Guerrieri informatici: gli “hacker dal cappello verde” di Hamas che terrorizzano Israele

(Image: Palestine Chronicle)

By Redazione Palestine Chronicle

Usando mezzi semplici, gli hacker delle Brigate Al-Qassam sono diventati una delle forze informatiche più formidabili del Medio Oriente. Come hanno fatto?

Golden Cup

In un articolo pubblicato su Al-Jazeera, Mohamed Youssef ha redatto una breve inchiesta sui “Green Hat Hackers” di Hamas, la forza informatica del movimento di Resistenza palestinese che ha svolto un ruolo importante nel disabilitare, o controllare, i sistemi israeliani di comunicazione, utilizzando mezzi semplici.

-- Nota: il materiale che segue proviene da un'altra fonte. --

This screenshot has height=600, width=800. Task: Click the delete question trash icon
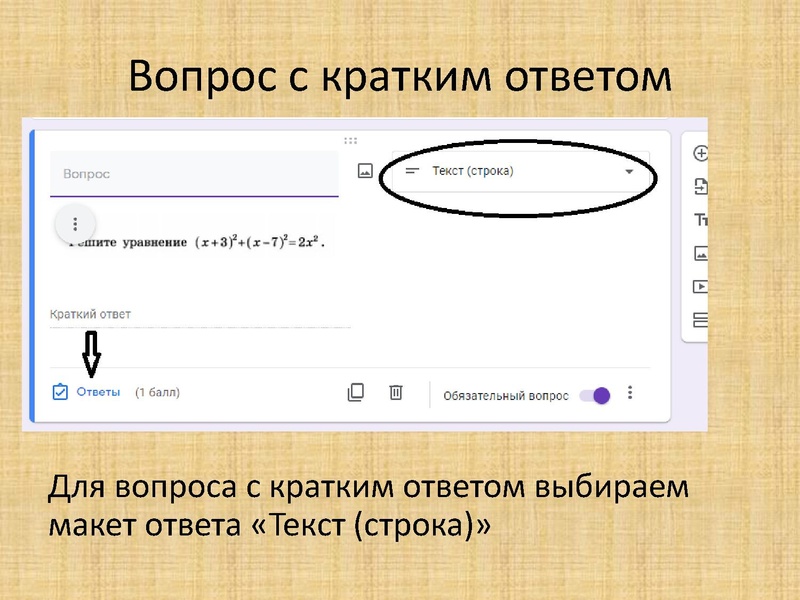396,392
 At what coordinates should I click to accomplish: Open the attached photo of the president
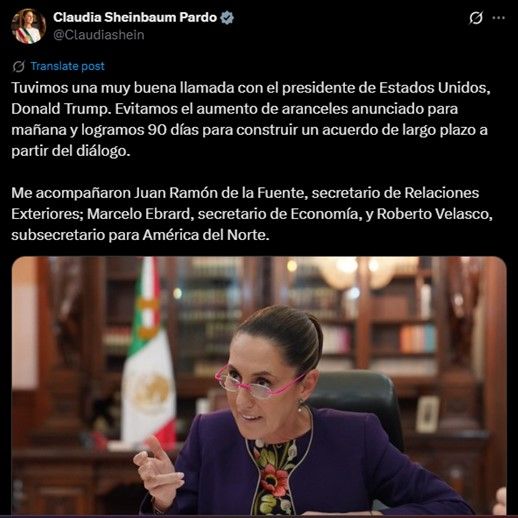click(259, 386)
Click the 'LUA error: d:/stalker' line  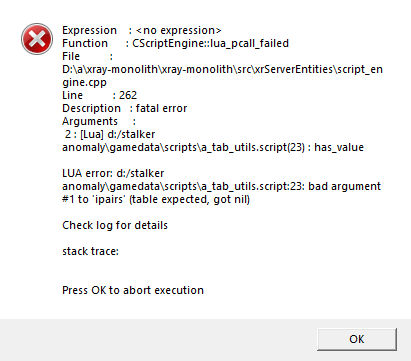[x=113, y=173]
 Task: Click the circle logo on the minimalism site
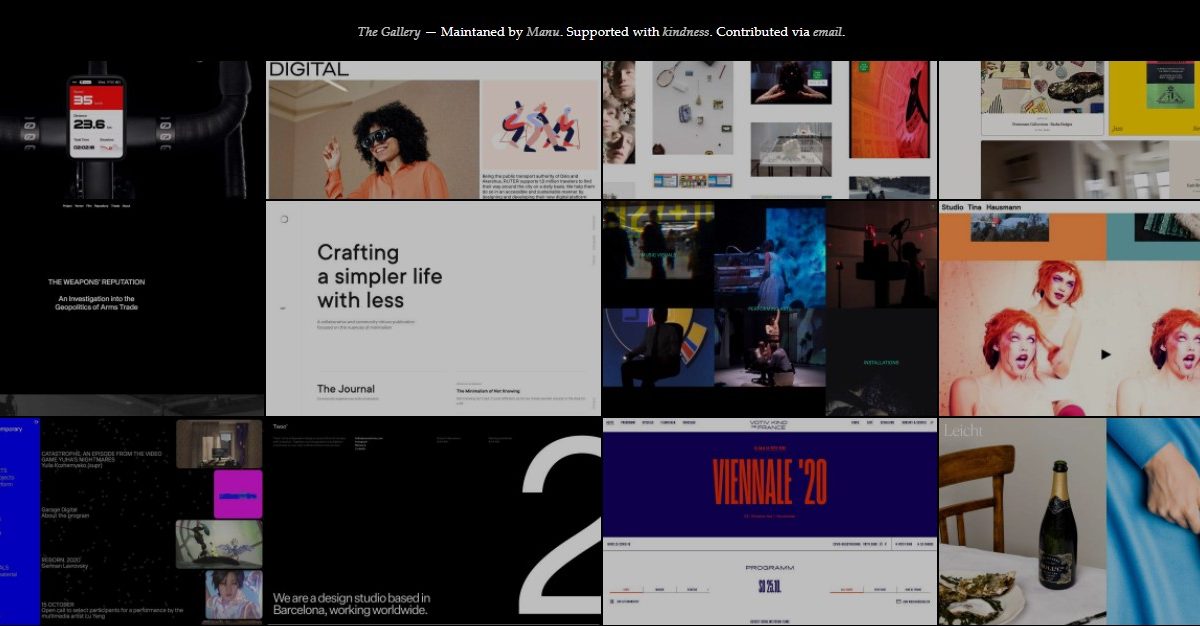284,219
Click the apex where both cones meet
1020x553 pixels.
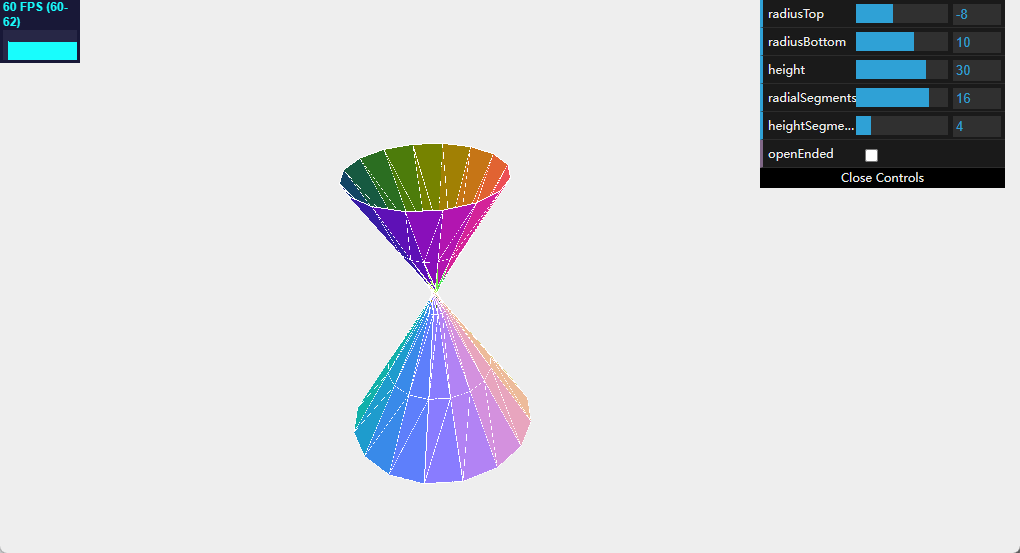(435, 289)
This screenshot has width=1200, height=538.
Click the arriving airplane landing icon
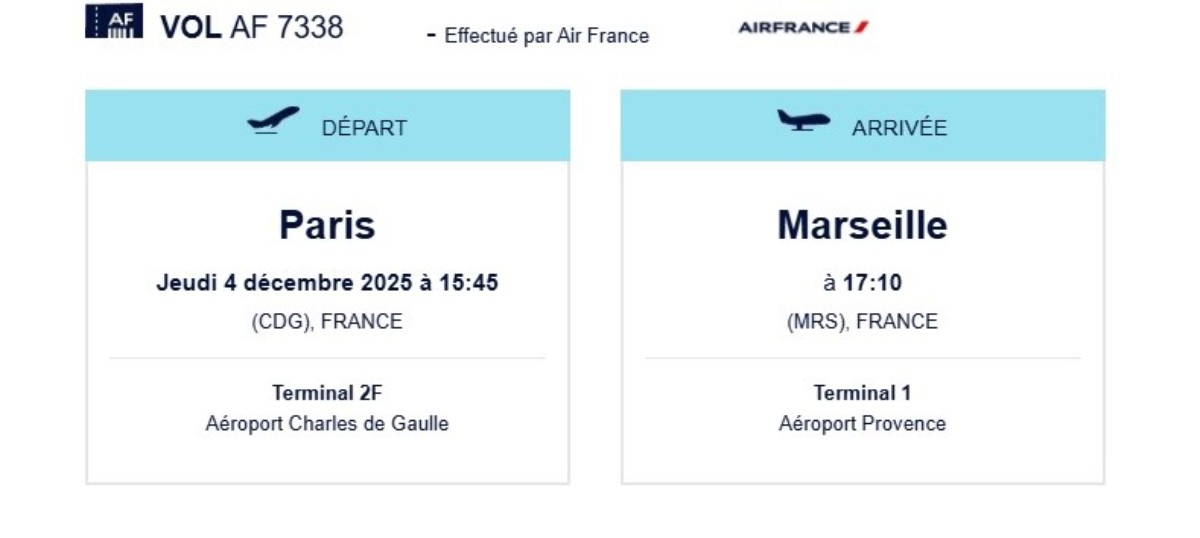(804, 121)
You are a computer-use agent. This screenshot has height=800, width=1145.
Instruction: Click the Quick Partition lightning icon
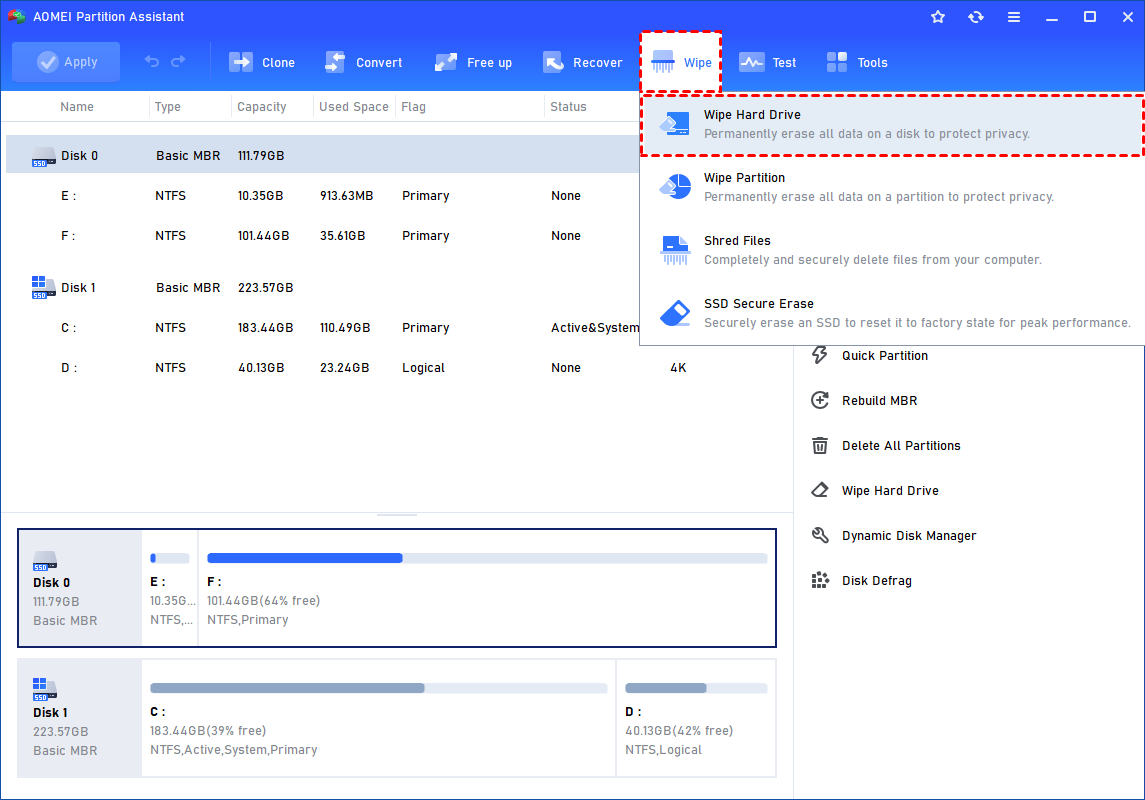pos(820,355)
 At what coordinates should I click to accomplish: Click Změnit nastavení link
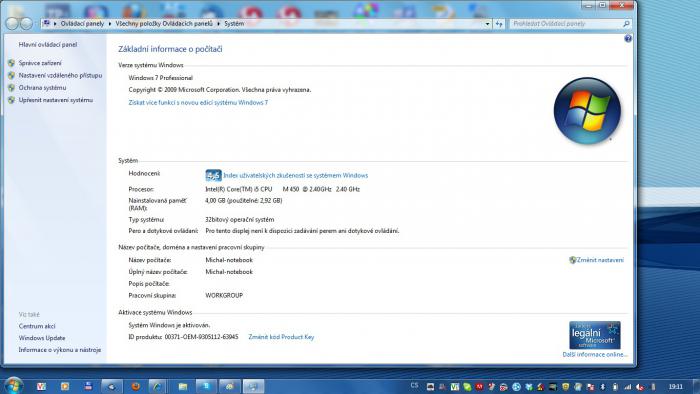(600, 260)
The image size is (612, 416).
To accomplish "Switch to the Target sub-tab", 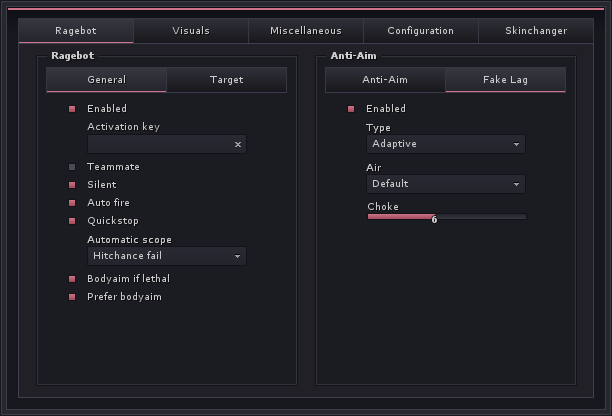I will coord(226,80).
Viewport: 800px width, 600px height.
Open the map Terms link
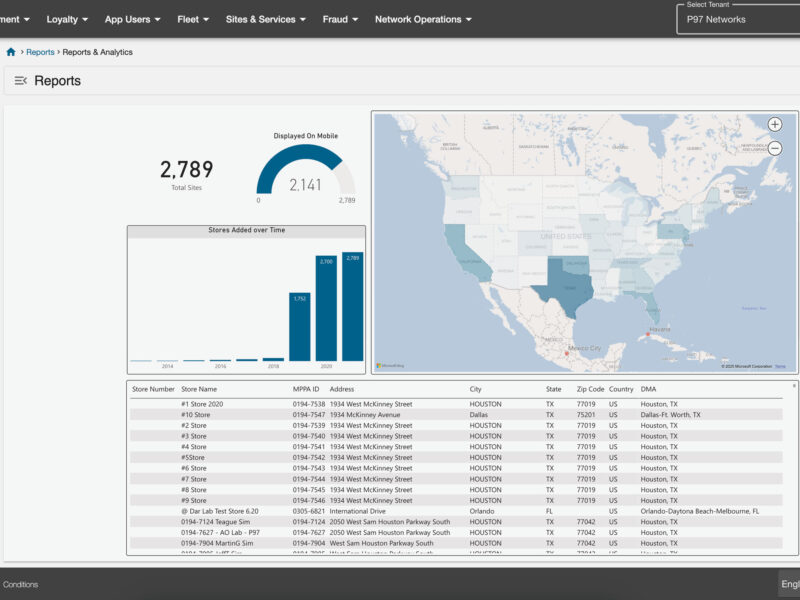click(x=780, y=366)
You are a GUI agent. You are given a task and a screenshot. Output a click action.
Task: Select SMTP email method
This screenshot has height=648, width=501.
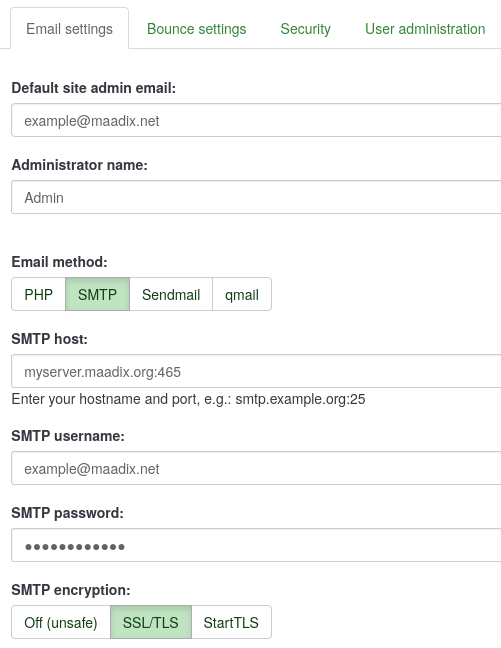98,294
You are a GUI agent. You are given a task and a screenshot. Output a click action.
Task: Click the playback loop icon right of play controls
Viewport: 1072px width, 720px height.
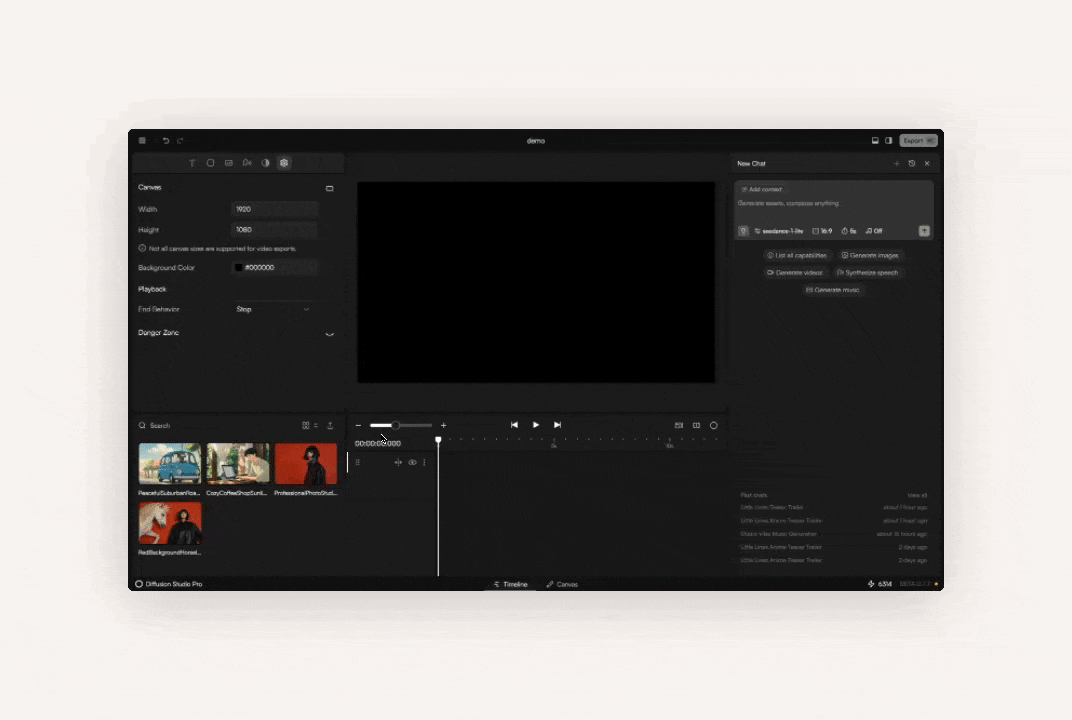coord(713,425)
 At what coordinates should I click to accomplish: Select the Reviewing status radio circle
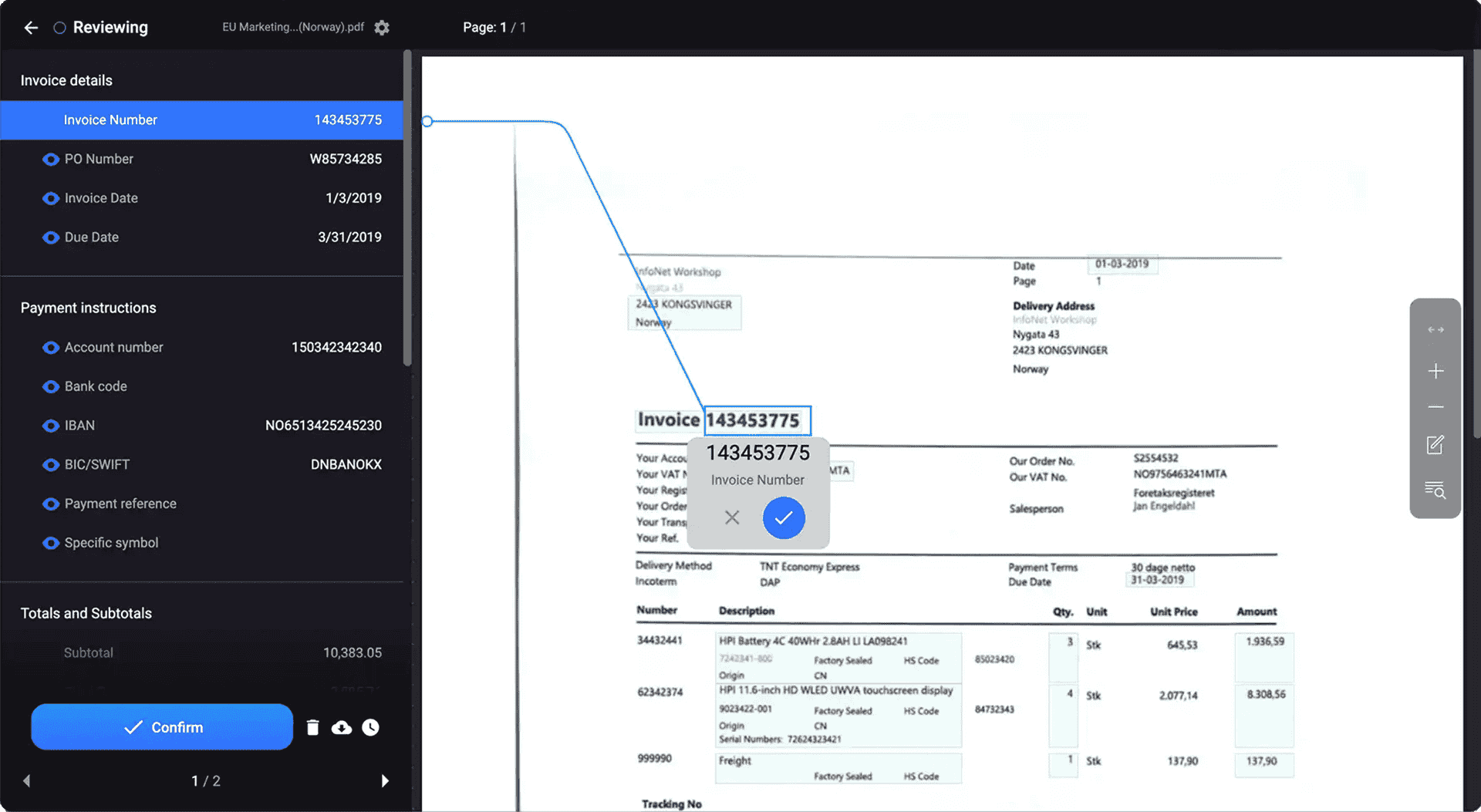(59, 28)
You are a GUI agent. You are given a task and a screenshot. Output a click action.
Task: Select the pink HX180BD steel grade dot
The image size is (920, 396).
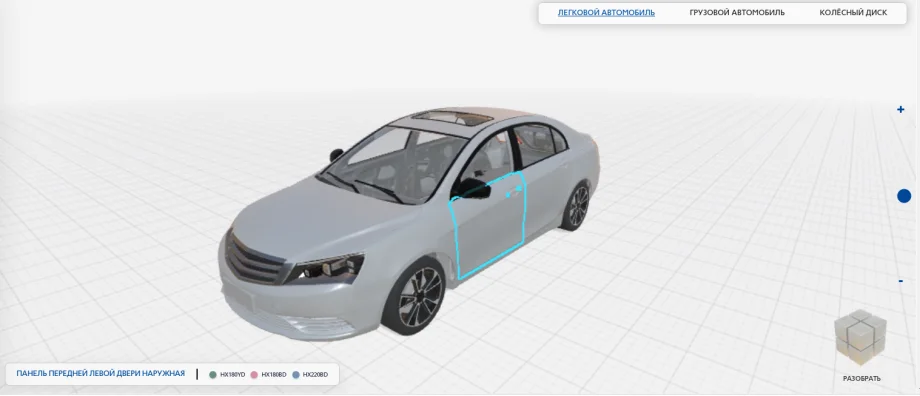[254, 374]
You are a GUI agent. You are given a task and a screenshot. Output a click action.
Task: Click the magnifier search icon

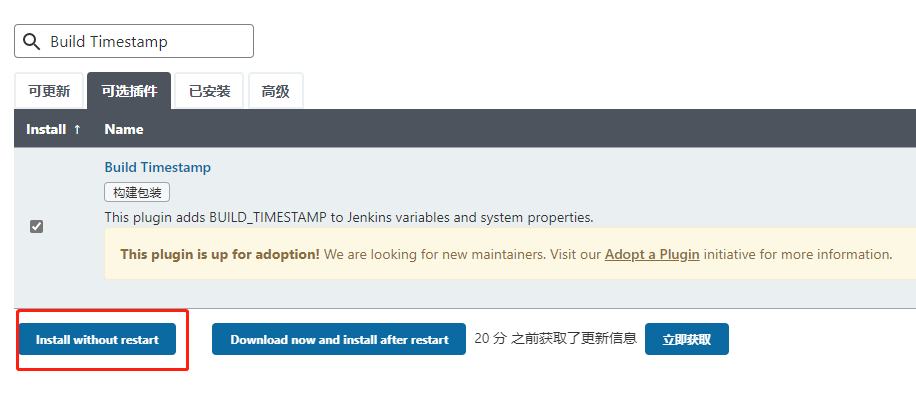[x=32, y=42]
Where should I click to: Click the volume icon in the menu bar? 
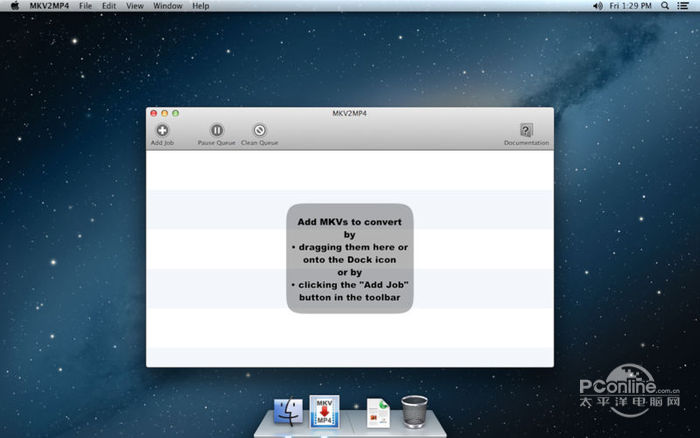[599, 6]
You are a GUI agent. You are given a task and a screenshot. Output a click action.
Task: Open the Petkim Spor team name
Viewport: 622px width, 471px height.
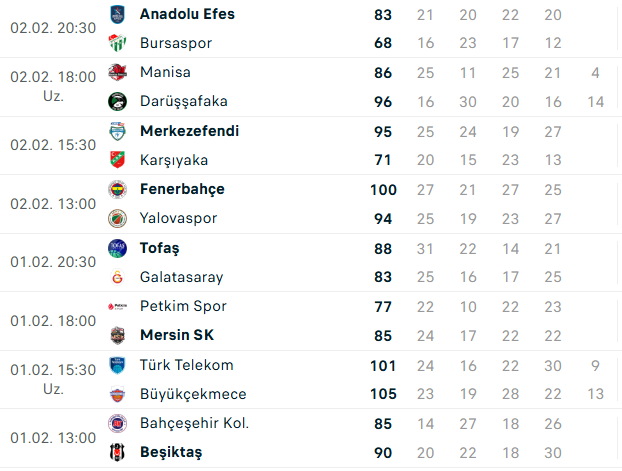183,306
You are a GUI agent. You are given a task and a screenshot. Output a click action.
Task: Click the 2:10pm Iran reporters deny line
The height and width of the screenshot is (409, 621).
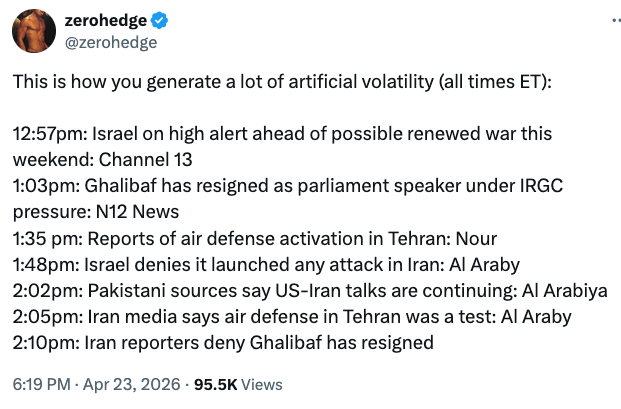pyautogui.click(x=223, y=342)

Youssef ha fatto l’esempio dell’app “Golden Cup”, scaricabile gratuitamente dallo store di Google, e progettata per telefoni Android.

Questa app è stata introdotta sul mercato nell’estate del 2018, e pubblicizzata come fonte più rapida di date, goal e statistiche delle partite relative alla Coppa del Mondo.

L’app è stata scaricata da molte persone, anche dai Green Hat Hackers di Hamas. Ma cosa c’era di così interessante in questa app?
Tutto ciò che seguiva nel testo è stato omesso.